- Given task -
Convert all the items below into a JSON list of strings, one string per line, leaving out blank lines.

- Records for the task -
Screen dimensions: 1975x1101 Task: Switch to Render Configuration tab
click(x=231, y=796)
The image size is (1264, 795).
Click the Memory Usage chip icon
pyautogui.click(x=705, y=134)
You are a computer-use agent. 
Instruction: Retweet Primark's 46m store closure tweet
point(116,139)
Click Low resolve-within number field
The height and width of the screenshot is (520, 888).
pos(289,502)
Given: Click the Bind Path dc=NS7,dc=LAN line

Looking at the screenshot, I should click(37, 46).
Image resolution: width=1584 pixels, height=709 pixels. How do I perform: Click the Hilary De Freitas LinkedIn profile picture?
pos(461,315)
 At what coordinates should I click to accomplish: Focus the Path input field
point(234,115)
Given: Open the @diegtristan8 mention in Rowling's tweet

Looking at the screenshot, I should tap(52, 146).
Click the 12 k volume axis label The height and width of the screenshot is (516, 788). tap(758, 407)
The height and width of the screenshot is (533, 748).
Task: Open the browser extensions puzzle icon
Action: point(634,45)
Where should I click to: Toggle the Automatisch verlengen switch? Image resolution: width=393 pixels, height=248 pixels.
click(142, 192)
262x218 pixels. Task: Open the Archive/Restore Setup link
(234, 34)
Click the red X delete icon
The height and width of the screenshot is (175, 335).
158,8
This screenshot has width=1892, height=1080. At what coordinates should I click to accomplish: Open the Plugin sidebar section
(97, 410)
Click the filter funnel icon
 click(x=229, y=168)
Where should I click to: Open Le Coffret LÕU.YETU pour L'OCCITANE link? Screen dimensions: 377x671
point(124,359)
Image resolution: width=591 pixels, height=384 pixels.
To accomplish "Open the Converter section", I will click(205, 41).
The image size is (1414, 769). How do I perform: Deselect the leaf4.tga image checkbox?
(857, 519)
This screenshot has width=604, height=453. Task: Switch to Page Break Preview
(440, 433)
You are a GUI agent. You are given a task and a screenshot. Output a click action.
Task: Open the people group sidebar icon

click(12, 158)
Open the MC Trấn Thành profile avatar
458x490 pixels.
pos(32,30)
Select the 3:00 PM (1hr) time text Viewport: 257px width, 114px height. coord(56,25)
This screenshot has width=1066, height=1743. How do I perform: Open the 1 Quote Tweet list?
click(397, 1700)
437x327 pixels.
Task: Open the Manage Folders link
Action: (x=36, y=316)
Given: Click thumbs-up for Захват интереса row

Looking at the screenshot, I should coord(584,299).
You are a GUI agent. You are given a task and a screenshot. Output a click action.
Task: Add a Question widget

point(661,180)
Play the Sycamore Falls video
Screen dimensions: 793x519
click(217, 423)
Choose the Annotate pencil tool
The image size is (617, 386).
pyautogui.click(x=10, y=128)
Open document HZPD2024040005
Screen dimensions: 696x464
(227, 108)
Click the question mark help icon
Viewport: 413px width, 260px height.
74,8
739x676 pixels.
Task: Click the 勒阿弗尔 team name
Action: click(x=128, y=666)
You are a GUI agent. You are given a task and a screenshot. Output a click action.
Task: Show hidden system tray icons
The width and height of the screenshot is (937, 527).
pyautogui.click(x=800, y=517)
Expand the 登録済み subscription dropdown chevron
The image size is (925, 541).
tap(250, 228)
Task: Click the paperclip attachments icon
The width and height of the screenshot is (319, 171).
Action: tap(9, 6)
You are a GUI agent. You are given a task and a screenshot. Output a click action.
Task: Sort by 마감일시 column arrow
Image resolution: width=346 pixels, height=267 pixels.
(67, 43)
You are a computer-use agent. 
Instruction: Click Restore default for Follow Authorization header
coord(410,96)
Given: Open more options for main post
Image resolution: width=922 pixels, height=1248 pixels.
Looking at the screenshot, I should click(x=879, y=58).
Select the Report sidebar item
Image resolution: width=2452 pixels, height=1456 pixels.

- Exercise answer -
[
  "Screen dimensions: 1975x1101 Task: Switch to Render Configuration tab",
  "click(x=231, y=796)",
  "The image size is (1264, 795).",
  "Click the Memory Usage chip icon",
  "pyautogui.click(x=705, y=134)",
  "You are a computer-use agent. ",
  "Instruction: Retweet Primark's 46m store closure tweet",
  "point(116,139)",
  "Click Low resolve-within number field",
  "The height and width of the screenshot is (520, 888).",
  "pos(289,502)",
  "Given: Click the Bind Path dc=NS7,dc=LAN line",
  "Looking at the screenshot, I should click(37, 46).",
  "Image resolution: width=1584 pixels, height=709 pixels. How do I perform: Click the Hilary De Freitas LinkedIn profile picture?",
  "pos(461,315)",
  " At what coordinates should I click to accomplish: Focus the Path input field",
  "point(234,115)",
  "Given: Open the @diegtristan8 mention in Rowling's tweet",
  "Looking at the screenshot, I should tap(52, 146).",
  "Click the 12 k volume axis label The height and width of the screenshot is (516, 788). tap(758, 407)",
  "The height and width of the screenshot is (533, 748).",
  "Task: Open the browser extensions puzzle icon",
  "Action: point(634,45)",
  "Where should I click to: Toggle the Automatisch verlengen switch? Image resolution: width=393 pixels, height=248 pixels.",
  "click(142, 192)",
  "262x218 pixels. Task: Open the Archive/Restore Setup link",
  "(234, 34)",
  "Click the red X delete icon",
  "The height and width of the screenshot is (175, 335).",
  "158,8",
  "This screenshot has width=1892, height=1080. At what coordinates should I click to accomplish: Open the Plugin sidebar section",
  "(97, 410)",
  "Click the filter funnel icon",
  " click(x=229, y=168)",
  "Where should I click to: Open Le Coffret LÕU.YETU pour L'OCCITANE link? Screen dimensions: 377x671",
  "point(124,359)",
  "Image resolution: width=591 pixels, height=384 pixels.",
  "To accomplish \"Open the Converter section\", I will click(205, 41).",
  "The image size is (1414, 769). How do I perform: Deselect the leaf4.tga image checkbox?",
  "(857, 519)",
  "This screenshot has width=604, height=453. Task: Switch to Page Break Preview",
  "(440, 433)",
  "You are a GUI agent. You are given a task and a screenshot. Output a click action.",
  "Task: Open the people group sidebar icon",
  "click(12, 158)",
  "Open the MC Trấn Thành profile avatar",
  "458x490 pixels.",
  "pos(32,30)",
  "Select the 3:00 PM (1hr) time text Viewport: 257px width, 114px height. coord(56,25)",
  "This screenshot has width=1066, height=1743. How do I perform: Open the 1 Quote Tweet list?",
  "click(397, 1700)",
  "437x327 pixels.",
  "Task: Open the Manage Folders link",
  "Action: (x=36, y=316)",
  "Given: Click thumbs-up for Захват интереса row",
  "Looking at the screenshot, I should coord(584,299).",
  "You are a GUI agent. You are given a task and a screenshot. Output a click action.",
  "Task: Add a Question widget",
  "point(661,180)",
  "Play the Sycamore Falls video",
  "Screen dimensions: 793x519",
  "click(217, 423)",
  "Choose the Annotate pencil tool",
  "The image size is (617, 386).",
  "pyautogui.click(x=10, y=128)",
  "Open document HZPD2024040005",
  "Screen dimensions: 696x464",
  "(227, 108)",
  "Click the question mark help icon",
  "Viewport: 413px width, 260px height.",
  "74,8",
  "739x676 pixels.",
  "Task: Click the 勒阿弗尔 team name",
  "Action: click(x=128, y=666)",
  "You are a GUI agent. You are given a task and a screenshot. Output a click action.",
  "Task: Show hidden system tray icons",
  "The width and height of the screenshot is (937, 527).",
  "pyautogui.click(x=800, y=517)",
  "Expand the 登録済み subscription dropdown chevron",
  "The image size is (925, 541).",
  "tap(250, 228)",
  "Task: Click the paperclip attachments icon",
  "The width and height of the screenshot is (319, 171).",
  "Action: tap(9, 6)",
  "You are a GUI agent. You are given a task and a screenshot. Output a click action.",
  "Task: Sort by 마감일시 column arrow",
  "Image resolution: width=346 pixels, height=267 pixels.",
  "(67, 43)",
  "You are a computer-use agent. ",
  "Instruction: Click Restore default for Follow Authorization header",
  "coord(410,96)",
  "Given: Open more options for main post",
  "Image resolution: width=922 pixels, height=1248 pixels.",
  "Looking at the screenshot, I should click(x=879, y=58).",
  "Select the Report sidebar item",
  "Image resolution: width=2452 pixels, height=1456 pixels."
]